[Opening RECORDS FOR THIS EXERCISE section]

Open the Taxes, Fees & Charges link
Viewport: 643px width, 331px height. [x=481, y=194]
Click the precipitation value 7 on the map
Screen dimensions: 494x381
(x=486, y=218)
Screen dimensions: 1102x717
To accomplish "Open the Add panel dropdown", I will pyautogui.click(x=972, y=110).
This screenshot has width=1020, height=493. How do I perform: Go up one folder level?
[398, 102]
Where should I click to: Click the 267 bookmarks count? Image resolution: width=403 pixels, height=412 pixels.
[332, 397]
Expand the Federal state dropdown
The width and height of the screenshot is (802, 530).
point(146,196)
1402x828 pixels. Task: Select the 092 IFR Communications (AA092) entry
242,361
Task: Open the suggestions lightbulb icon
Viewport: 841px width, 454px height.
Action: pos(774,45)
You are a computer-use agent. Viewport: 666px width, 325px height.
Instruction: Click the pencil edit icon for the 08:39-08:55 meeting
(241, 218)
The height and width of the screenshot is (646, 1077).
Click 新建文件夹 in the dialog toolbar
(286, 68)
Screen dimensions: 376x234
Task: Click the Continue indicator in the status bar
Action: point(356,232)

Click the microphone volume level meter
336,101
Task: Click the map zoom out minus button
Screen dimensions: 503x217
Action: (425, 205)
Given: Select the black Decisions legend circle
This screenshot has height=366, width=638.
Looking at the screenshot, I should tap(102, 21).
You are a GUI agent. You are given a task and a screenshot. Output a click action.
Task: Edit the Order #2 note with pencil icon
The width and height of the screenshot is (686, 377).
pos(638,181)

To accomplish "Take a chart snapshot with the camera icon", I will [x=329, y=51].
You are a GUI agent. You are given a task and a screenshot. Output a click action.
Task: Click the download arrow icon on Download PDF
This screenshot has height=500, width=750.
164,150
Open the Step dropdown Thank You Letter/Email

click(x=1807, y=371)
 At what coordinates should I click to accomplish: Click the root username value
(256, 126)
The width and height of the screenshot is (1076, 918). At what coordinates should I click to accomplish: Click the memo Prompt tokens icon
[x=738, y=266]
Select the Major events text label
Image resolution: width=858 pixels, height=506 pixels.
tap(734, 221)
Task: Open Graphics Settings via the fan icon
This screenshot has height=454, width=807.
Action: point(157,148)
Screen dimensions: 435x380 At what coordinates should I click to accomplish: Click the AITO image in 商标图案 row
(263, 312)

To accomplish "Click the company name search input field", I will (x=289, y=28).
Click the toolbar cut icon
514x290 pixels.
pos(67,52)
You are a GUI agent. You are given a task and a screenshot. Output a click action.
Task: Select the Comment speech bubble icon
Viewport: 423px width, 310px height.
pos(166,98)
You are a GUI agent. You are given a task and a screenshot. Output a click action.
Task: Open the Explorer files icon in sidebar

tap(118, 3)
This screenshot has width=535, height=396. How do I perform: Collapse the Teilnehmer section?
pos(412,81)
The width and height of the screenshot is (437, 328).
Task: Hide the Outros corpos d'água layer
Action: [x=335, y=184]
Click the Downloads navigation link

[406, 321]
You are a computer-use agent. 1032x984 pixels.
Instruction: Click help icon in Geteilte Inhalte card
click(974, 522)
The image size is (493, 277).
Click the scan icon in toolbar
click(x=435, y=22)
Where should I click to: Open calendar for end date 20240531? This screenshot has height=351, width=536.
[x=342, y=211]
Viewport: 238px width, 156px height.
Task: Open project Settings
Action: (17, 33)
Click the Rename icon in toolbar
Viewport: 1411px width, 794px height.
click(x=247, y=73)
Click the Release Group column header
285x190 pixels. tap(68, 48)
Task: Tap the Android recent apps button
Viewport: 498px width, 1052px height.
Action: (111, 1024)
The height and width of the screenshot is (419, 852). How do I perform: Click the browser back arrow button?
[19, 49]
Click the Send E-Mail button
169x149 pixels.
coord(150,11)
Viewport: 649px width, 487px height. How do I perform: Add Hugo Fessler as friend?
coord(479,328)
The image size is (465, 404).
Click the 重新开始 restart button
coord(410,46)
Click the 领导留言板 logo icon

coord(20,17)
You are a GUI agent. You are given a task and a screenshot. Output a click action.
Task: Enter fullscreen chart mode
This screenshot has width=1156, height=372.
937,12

[Closing RECORDS FOR THIS EXERCISE section]

Please give the number of lines in the listing that hold "chart", and no other text.

2